[Source document]

By definition, businesses are in business to succeed. The question, however, is how to know when this rather nebulous goal is accomplished. For example, a modest goal upon starting a business may be to grow a consulting practice to the point that there are numerous employees that allow the entrepreneur to be an executive rather than a professional working on projects. After a number of years when the goal is met, the original metric will most likely no longer equate to success. Business goals differ from what they were in the past, based on factors other than pure financial considerations. In fact, financial considerations are rarely the sole determinants of organizational success. For example, some railroads of the nineteenth century met their immediate financial goals by skimping on maintenance of such items as rolling stock and track. Although in the short term their financial goals were met, in the end the maintenance had to be performed and only postponed (and in some cases compounded) the inevitable need for maintenance.
Defining an Organization's Success
The development of business metrics -- objective, quantifiable criteria used to measure some aspect of the organization's performance or effectiveness -- can be a complicated process. Like most real-world problems, the definition of success or effectiveness in an organization is frequently not a simple task. Success on a contract can be defined, for example, as meeting the schedule and staying within budget. However, if by doing so the technical goals of the contract are not met, can the contract performance truly be deemed successful? Similarly, if once the contract is underway unexpected complications are found and more money or time are needed in order to meet the technical goals, do the resultant budgetary or schedule slippages mean that the contract performance was not a success?
In addition, not only are the criteria of business success complex in most situations, they also frequently change over time. An organization that has the same financial goal year after year will probably not be considered to be successful in most cases. Most organizations are constantly seeking for ways to grow and expand and meet ever-changing market needs and demands in order to gain a larger market share. Particularly when other factors such as inflation and cost of living are considered in the calculations, meeting static financial goals cannot always be considered successful.
Business Metrics
The development of objective, meaningful business metrics is essential to the success of the organization. Meaningful metrics are important because without them, one does not know whether or not one's goals are being met. In addition, metrics provide a factual basis for providing quantifiable feedback to show the status of organizational objectives and goals from the various perspectives reflected in the strategic plan. The collection and analysis of business metrics also can be used as diagnostic feedback to guide the organization in continuous improvement of its various business processes, including the identification of trends in performance over time. In addition, the routine collection of data from business metrics can be invaluable in business forecasting methods and the development of models and decision support systems to help managers and other decision makers make the most efficacious decisions as they lead the organization into the future.
Good Metric Criterion
A good metric is a criterion on which the success or failure of a particular aspect of the organization's strategy and concomitant objectives are judged. Criteria are dependent variables or predicted measures (e.g., if we do institute an incentive system, we will produce more widgets) that are used to judge the effectiveness of the organization's processes, policies, and activities in relation to meeting an objective.
- Good criteria are relevant: They are related to an organizational objective and are a valid measure of the status of that aspect of the organization.

[Given information]
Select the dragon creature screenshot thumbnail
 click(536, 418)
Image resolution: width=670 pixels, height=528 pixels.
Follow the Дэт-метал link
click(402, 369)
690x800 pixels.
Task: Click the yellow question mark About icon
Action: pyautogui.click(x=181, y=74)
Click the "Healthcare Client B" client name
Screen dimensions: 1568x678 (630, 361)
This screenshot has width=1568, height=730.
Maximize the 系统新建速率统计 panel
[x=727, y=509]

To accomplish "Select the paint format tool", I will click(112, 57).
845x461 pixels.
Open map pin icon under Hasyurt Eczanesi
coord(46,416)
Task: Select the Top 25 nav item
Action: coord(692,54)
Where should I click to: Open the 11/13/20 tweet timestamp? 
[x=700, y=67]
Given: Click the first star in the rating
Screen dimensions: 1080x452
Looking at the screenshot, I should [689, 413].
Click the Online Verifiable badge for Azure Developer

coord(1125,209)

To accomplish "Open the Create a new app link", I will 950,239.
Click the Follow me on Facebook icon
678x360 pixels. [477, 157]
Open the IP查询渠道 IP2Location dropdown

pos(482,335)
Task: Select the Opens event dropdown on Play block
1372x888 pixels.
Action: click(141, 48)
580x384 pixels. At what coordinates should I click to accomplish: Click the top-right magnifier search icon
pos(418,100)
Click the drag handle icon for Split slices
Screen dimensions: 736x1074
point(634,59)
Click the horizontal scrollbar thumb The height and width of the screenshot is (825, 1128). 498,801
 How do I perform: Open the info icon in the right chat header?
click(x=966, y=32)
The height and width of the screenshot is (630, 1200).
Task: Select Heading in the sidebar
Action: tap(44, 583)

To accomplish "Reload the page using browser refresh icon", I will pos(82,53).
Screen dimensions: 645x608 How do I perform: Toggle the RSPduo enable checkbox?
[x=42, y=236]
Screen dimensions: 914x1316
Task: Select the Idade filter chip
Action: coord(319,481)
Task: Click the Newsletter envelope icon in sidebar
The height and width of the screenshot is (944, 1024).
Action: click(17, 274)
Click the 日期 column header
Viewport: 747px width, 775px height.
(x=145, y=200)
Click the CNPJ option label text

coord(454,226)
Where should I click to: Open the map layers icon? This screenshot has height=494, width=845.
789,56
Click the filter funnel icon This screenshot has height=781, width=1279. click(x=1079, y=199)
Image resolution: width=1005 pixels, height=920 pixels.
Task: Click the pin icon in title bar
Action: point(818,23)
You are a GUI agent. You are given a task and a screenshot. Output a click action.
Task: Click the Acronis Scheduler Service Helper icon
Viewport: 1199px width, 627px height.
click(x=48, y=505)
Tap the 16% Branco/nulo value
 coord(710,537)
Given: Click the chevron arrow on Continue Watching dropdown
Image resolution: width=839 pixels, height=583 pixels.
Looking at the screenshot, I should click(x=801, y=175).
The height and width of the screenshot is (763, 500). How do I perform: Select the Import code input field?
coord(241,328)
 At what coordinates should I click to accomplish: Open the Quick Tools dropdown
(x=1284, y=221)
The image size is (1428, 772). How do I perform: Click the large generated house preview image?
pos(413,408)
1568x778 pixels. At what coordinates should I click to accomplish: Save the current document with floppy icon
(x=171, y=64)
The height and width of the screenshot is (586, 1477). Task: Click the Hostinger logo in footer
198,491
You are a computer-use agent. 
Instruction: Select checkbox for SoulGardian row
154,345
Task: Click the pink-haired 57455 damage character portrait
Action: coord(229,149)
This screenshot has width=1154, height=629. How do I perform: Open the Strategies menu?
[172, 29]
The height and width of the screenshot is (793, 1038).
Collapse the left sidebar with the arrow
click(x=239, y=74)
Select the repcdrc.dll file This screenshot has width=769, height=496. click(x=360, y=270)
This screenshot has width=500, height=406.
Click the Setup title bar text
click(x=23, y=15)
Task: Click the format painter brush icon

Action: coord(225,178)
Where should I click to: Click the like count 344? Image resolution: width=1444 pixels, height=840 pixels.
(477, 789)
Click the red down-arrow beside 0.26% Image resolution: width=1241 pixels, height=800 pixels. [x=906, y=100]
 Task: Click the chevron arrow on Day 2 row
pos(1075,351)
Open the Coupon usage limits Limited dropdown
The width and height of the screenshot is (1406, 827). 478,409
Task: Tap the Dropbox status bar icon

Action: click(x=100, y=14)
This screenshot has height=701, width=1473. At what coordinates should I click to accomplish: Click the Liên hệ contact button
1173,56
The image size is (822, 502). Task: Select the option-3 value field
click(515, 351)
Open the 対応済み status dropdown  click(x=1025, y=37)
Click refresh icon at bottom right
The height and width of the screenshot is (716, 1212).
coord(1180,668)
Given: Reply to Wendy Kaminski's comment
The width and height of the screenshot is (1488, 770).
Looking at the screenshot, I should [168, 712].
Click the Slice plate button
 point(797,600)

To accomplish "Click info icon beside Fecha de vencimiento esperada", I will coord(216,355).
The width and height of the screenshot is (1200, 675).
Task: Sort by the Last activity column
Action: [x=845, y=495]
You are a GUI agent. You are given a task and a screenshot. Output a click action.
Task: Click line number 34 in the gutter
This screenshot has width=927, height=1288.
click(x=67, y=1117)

[Aim of the exercise]
In one to three sentences, state why the text on business metrics says meaningful metrics are important. The data shown above are separate material and have no connection to the text on business metrics.

[Solution]
Meaningful metrics are important because without them, one does not know whether one's goals are being met.